When we got off the train to wend our way through the old town portion of Antibes, the temperature was already in the seventies, so my fear of sudden climate change was reduced.
The Picasso museum was off a street where a local market was jammed with people cruising the produce.
The museum’s second floor had a Juan Miró exhibit which was quite good. Apparently he hung out with Picasso in Antibes after the second world war.
The Picasso collection was on the top floor. Almost any art museum in the world with have a sample of his work, and I saw the huge Picasso retrospective in New York in the early 80s, but I have to admit that isolating his Antibes production was a good idea. You don’t get overwhelmed and there are some fine paintings.
The hallways connecting the rooms are plastered with photos of Picasso at work and with friends. In all of the shots he is wearing shorts. A septuagenarian in shorts, even if he is a genius, isn’t the most prepossessing figure, but I guess the museum felt they needed to distinguish the Antibes Picasso from the Paris Picasso.

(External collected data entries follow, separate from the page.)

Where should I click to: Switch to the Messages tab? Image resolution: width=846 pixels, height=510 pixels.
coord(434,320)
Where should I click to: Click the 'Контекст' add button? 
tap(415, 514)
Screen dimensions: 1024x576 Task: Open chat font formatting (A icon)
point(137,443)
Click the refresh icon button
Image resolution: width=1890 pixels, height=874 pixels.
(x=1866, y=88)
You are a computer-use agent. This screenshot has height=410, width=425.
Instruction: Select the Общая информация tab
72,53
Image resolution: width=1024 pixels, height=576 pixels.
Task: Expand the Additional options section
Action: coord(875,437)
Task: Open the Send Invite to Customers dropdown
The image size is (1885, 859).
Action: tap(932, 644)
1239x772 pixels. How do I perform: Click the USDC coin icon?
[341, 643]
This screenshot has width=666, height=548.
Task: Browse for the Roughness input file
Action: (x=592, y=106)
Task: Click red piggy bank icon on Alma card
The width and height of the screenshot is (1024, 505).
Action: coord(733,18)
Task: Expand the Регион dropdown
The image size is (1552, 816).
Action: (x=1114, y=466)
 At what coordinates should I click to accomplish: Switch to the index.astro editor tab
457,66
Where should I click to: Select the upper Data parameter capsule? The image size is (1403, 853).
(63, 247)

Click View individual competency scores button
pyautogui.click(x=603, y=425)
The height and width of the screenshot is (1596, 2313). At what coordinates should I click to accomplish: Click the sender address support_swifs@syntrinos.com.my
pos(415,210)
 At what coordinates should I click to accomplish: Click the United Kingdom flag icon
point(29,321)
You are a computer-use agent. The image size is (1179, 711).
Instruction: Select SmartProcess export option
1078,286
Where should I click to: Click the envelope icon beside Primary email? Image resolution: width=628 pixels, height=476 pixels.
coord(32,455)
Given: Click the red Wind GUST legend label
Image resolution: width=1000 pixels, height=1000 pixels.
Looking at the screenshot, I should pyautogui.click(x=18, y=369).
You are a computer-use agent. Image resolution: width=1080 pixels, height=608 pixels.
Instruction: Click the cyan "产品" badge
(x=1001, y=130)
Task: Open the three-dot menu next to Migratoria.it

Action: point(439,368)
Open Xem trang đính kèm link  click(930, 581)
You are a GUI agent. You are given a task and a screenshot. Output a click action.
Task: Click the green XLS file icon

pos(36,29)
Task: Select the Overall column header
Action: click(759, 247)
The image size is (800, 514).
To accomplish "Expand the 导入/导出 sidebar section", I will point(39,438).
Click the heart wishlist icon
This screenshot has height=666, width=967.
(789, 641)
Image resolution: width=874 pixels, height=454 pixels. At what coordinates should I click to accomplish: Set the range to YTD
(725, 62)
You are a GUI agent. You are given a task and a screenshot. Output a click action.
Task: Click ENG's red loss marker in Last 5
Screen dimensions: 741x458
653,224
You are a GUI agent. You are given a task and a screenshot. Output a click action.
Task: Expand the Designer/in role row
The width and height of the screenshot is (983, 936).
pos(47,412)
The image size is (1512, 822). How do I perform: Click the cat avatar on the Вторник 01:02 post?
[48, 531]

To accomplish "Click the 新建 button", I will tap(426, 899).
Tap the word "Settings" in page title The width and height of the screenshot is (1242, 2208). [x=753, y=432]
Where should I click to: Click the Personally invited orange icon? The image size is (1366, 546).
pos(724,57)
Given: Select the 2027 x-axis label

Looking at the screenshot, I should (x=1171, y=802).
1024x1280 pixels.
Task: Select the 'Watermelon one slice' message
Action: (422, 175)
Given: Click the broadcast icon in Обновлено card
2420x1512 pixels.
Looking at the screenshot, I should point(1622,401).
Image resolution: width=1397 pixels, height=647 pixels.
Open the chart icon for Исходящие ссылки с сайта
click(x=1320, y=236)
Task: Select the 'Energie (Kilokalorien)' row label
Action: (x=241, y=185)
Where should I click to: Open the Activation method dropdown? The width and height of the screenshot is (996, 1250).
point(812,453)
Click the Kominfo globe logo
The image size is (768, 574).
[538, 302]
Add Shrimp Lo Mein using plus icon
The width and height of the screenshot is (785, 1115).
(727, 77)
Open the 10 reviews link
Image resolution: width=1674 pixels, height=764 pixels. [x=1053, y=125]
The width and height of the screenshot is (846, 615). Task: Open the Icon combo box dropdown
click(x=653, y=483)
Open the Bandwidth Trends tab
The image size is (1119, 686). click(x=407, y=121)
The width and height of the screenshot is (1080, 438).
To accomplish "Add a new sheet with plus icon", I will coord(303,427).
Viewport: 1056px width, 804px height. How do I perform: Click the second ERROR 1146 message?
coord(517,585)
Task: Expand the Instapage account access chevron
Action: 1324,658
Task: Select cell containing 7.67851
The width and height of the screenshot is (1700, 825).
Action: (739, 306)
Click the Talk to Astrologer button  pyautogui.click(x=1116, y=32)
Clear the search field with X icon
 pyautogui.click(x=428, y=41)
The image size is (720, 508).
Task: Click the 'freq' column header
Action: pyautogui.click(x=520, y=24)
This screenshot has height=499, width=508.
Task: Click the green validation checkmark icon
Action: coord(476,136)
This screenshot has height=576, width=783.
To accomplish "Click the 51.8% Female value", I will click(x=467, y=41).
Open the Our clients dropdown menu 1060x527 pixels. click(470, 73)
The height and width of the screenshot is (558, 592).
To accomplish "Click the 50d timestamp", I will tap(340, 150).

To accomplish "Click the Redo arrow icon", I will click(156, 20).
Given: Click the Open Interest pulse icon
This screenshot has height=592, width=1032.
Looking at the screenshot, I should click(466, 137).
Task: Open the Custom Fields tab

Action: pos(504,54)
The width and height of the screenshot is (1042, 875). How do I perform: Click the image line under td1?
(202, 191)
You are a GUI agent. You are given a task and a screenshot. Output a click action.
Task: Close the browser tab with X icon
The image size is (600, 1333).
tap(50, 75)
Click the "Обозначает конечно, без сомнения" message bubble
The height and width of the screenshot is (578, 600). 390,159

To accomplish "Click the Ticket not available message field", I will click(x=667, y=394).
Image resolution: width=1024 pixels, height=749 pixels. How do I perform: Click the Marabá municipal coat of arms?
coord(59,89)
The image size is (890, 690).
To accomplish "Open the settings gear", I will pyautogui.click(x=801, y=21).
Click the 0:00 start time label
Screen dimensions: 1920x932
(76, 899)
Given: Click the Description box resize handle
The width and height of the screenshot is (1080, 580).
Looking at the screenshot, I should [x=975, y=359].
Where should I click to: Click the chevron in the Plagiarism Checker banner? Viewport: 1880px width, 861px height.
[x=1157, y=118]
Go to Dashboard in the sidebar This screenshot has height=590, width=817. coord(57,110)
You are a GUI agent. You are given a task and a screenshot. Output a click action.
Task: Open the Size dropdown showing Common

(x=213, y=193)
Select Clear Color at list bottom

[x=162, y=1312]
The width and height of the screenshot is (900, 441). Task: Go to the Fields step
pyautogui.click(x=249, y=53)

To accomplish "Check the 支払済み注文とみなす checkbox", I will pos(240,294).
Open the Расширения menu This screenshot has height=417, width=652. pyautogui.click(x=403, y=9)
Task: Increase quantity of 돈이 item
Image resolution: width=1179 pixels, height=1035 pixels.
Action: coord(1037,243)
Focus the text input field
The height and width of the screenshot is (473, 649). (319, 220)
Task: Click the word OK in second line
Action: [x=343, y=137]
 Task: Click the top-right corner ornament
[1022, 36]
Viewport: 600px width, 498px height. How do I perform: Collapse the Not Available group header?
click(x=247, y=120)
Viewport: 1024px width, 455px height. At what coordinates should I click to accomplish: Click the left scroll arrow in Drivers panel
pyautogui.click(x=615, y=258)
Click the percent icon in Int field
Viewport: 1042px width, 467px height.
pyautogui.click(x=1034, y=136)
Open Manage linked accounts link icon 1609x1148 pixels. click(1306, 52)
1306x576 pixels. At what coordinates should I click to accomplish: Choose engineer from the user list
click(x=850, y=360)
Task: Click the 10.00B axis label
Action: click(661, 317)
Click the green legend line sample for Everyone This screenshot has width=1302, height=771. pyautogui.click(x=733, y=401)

Oddly, on the Picasso floor, were a couple of Michelangelo statues that I missed among the mob in the Louvre. Sure, okay, they were copies, but at least I got to look at them without elbowing my way up close.
The museum had a pleasant veranda overlooking the sea.
We had a cappuccino/cannoli break we walked the promenade past a private beach and a public beach. The public beach was scattered pyre-shaped collections of driftwood.
I doubt whether lighting these tepee creations on fire was an option, but the sight of them tickled a primitive urge.
What next? Well, I had to have us check out Fort Carré. Built by Henry II in the 16th century on a high promontory overlooking Antibes harbor it was meant to check the ambitions of less-than-neighborly Duke of Savoy. In our time it starred as the bad guy’s fortress in the Bond film, “Never Say Never Again.”
It looked impressive on a map with four arrow-head shaped bastions spiking the corners of the fort. In person, after an hour’s trek through the twisty streets of Antibes, its wow factor was seriously diminished. High stone walls thick enough to withstand a cannonball were its major feature.
The empty stone casements once meant for cannon barrels now offer tourists viewing stations for peering out at the sea.
Maybe someday a billionaire will make a deal to use all that stone for the base of an exclusive hotel. Until the then, Fort Carré sits abandoned until the next movie crew shows up.
Nice pics!!!
Love the Picasso museum building-so simple and the view of the sea is simple and kind of majestic at the same time. The mural is “gorg!”
I’d love to see the Miro stuff. I am more of a Miro fan than a Picasso fan, but I do like “early” Picasso stuff. Did get to see “Guernica” in Madrid- impressive and very sad too. Hope all is going well 😊
I did see Guernica in Madrid. The Prado I think. I agree. Breathtaking. And sad.
The Miro collection was a nice surprise.